In another case, an infant born in South Africa in 2007 contracted HIV from the mother at birth and was started on a short burst of treatments when it was 9 weeks old. It’s been reported that after the 40 week treatment, the child has not shown any active signs of HIV and has remain that way since. Tests conducted to the now 9 and a half year old child showed signs of the virus in a small number of immune system cells but ones without the capability of reproducing.

Scientists determined that despite maintaining a healthy immune system, there were no indications of gene mutation that would have given the child natural resistance to HIV and that could only mean that this remission is still a result of the early treatment.

The Numbers

Since the beginning of the epidemic, there are currently more than 70 million people that have been infected by HIV. As of 2015, 36.7 million are reported to be living with HIV/AIDS while 1.1 million people have been reported to have died. Of the total number of affected people in 2015, 150,000 were children with the risk of transmission from mother to child being as high as 45%. HIV, which stands for human immunodeficiency virus, attacks the body’s immune system, making one’s body susceptible to a variety of infections and diseases. AIDS is the advanced stage of HIV.

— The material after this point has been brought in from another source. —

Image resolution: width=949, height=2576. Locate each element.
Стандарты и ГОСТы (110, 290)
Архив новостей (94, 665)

The Search for a Functional Treatment

At the moment, a steady anti-retroviral treatment is still the best therapy for individuals affected by HIV regardless of age. And while these therapies are able to suppress the virus and slow its progression in the body, the damaging side effects from the medicine remain a persistent issue waiting to be solved. In a separate research however, scientists have expressed their intention in developing a functional treatment for the epidemic that would allow for a sustained control of HIV, replacing the current ones with six yearly injections that slowly and continuously release HIV medication into the blood. Hopefully, this new approach will address the side affect issue as well.

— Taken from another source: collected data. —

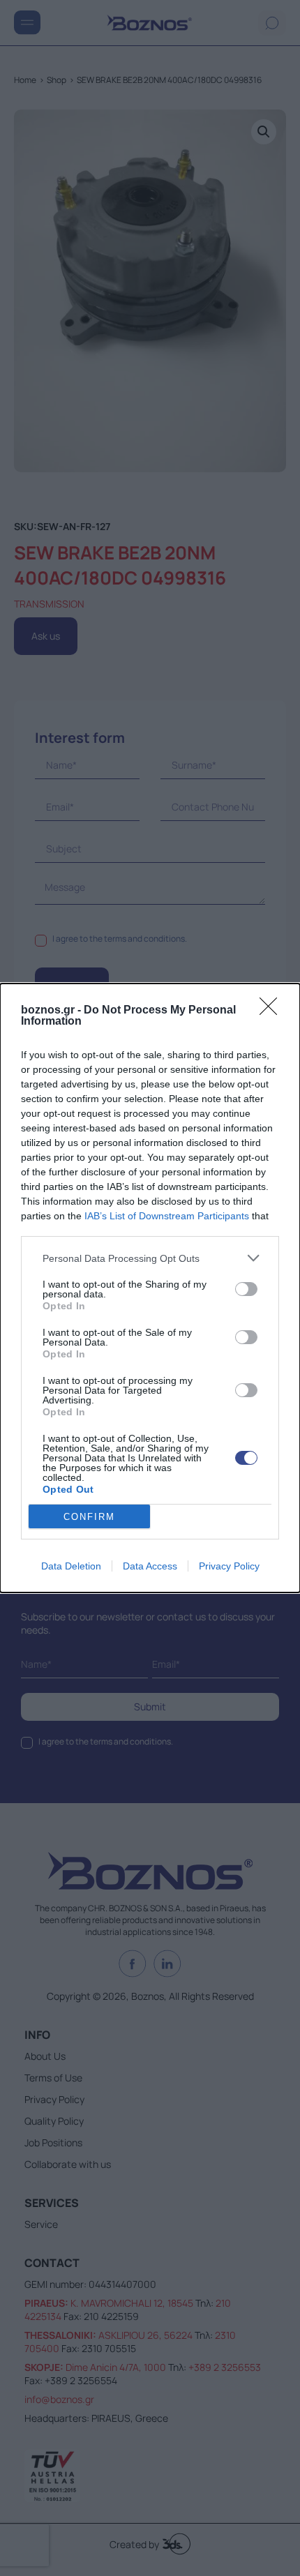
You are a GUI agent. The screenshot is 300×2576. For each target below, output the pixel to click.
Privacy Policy (229, 1566)
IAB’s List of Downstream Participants (166, 1215)
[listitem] (150, 1258)
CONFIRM (89, 1517)
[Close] (273, 1010)
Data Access (150, 1566)
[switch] (246, 1289)
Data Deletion (71, 1566)
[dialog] (150, 1288)
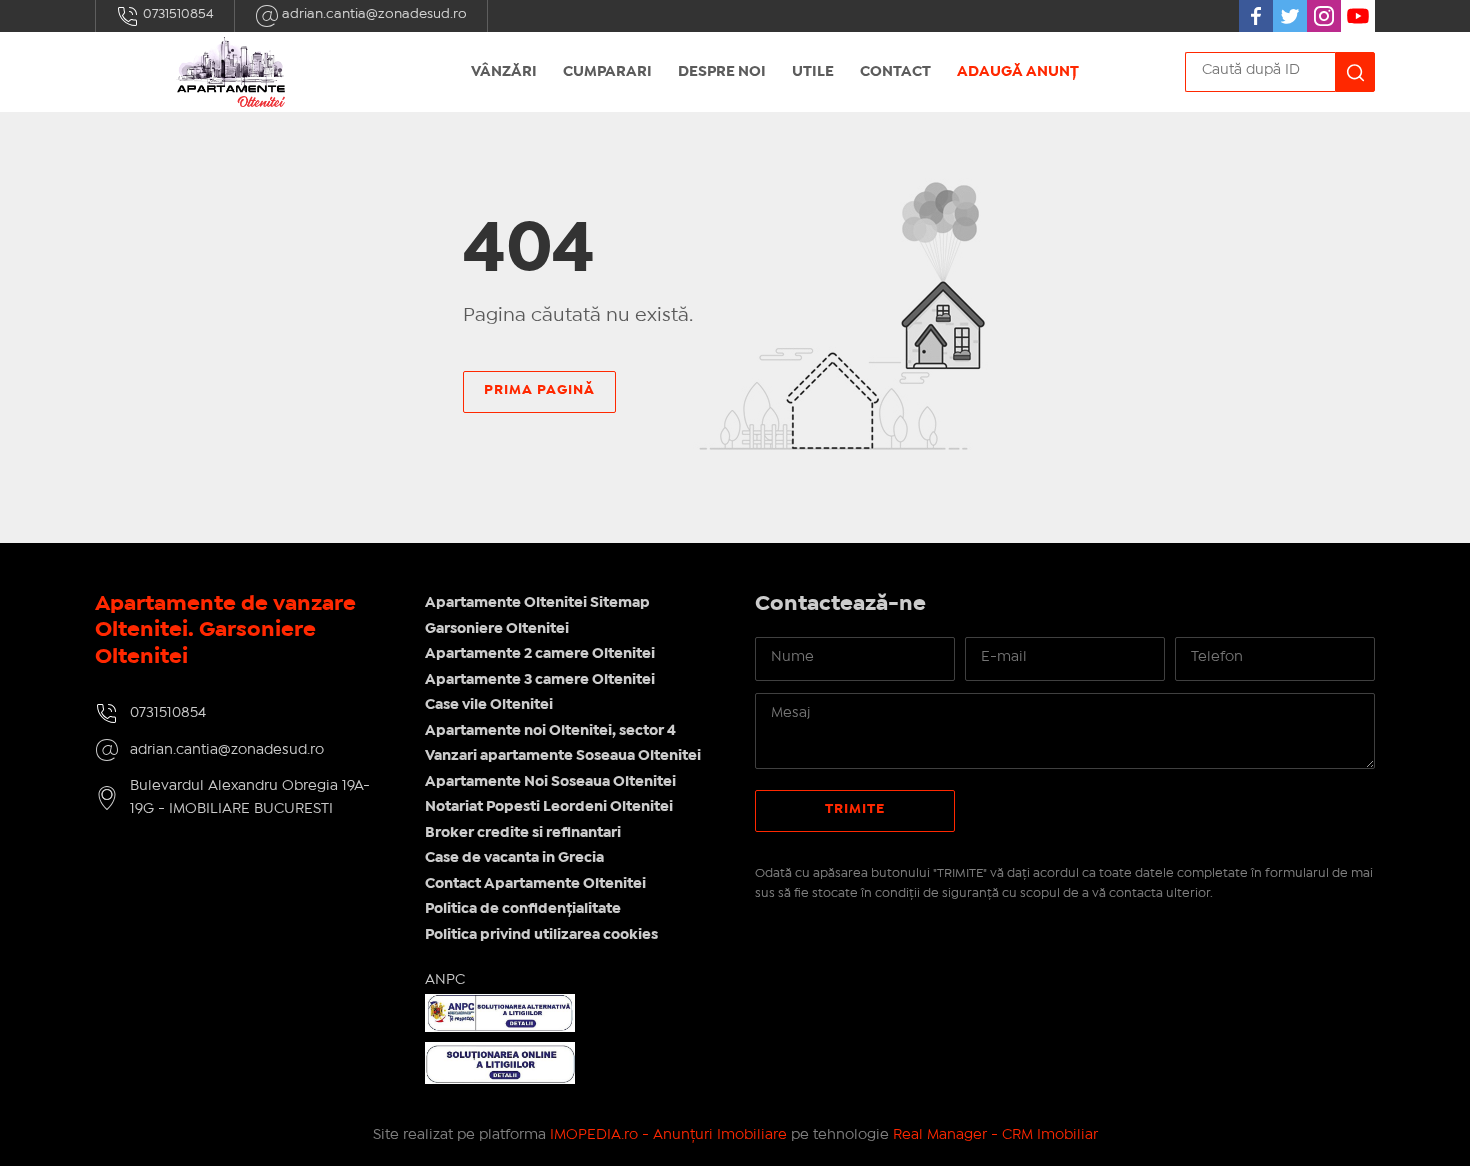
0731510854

However, they have also cautioned that this discovery is new and needs intense research. Avi Violari, head of pediatric research at the Perinal HIV Research Unit in Johannesburg explained to the BBC “We don’t believe that antiretroviral therapy alone can lead to remission. We don’t really know the reason why this child has achieved remission — we believe it’s either genetic or immune system-related.” It is, therefore, in this current case which scientists are focused on as it can significantly pose a remarkable development in their research.

The search for a cure for HIV/AIDS can indeed be described as a race against time but, if only on the basis of the current developments, scientists are finally able to say that science have just gained ground.